E ora? Coinger e non solo
«Anche perché – aggiunge Ginelli – il sottoscritto vorrebbe essere come la moglie di Cesare. Al di sopra di ogni sospetto. Ora devo portare avanti la sfida di Coinger, che sta dando risultati, con una società in crescita. Ma sono anche tra i fondatori di Eupolis, un’esperienza politica che mi appassiona e che va avanti come prima. Penso di avere ancora qualcosa da dare, e, da cittadino di Jerago con Orago ed esponente di Eupolis, posso dire fin d’ora che, quando il mio sindaco chiamerà, io ci sarò. Mi considero in servizio permanente effettivo. Anzi, posso affermare con notevole certezza fin da ora che sarò uno di quelli, e saremo in tanti, a propugnare la rielezione di Emilio Aliverti per il terzo mandato da sindaco».
La polemica
Il passo indietro di Giorgio Ginelli da assessore esterno della giunta Aliverti risale a qualche giorno fa. La delega all’urbanistica è stata riassorbita dal sindaco Emilio Aliverti e, almeno per ora, non è prevista la sostituzione di Ginelli: l’esecutivo rimarrà con tre assessori più il sindaco. L’addio ha già alzato un polverone politico, in quanto è stato svelato sui social dal gruppo Gente di Jerago con Orago guidato da Salvatore Rosario Marino. «Si è dimesso ufficialmente per “troppi carichi di lavoro”, appena prima di iniziare i lavori del nuovo Piano di Governo del Territorio. Ci domandiamo se si sia dimesso “spintaneamente” o spontaneamente…».

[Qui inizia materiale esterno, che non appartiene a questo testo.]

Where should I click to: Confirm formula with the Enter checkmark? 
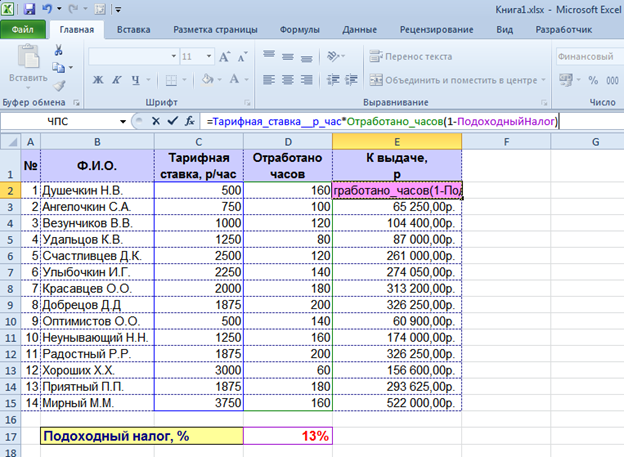[x=173, y=121]
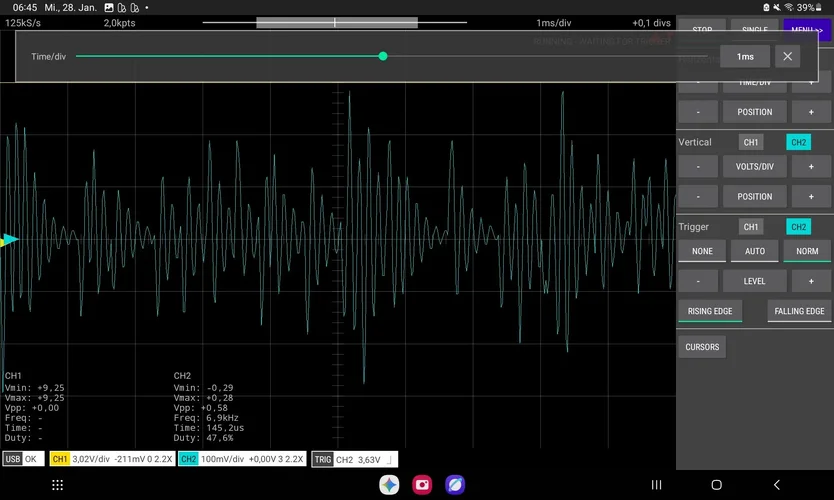The width and height of the screenshot is (834, 500).
Task: Open the MENU button at top right
Action: pyautogui.click(x=806, y=29)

«Marino è evidentemente abituato ad una sola ragione per le dimissioni: essere in polemica e litigare, perché è quello che ha fatto personalmente tutte le volte che si è trovato in maggioranza – ribatte il sindaco Aliverti – qui invece le dimissioni si danno per assicurare la massima dedizione ad un progetto più ampio. Per questo non c’è stato clamore. Perché rispetto a prima, cambia ben poco. Massima fiducia e stima reciproca e grande affiatamento».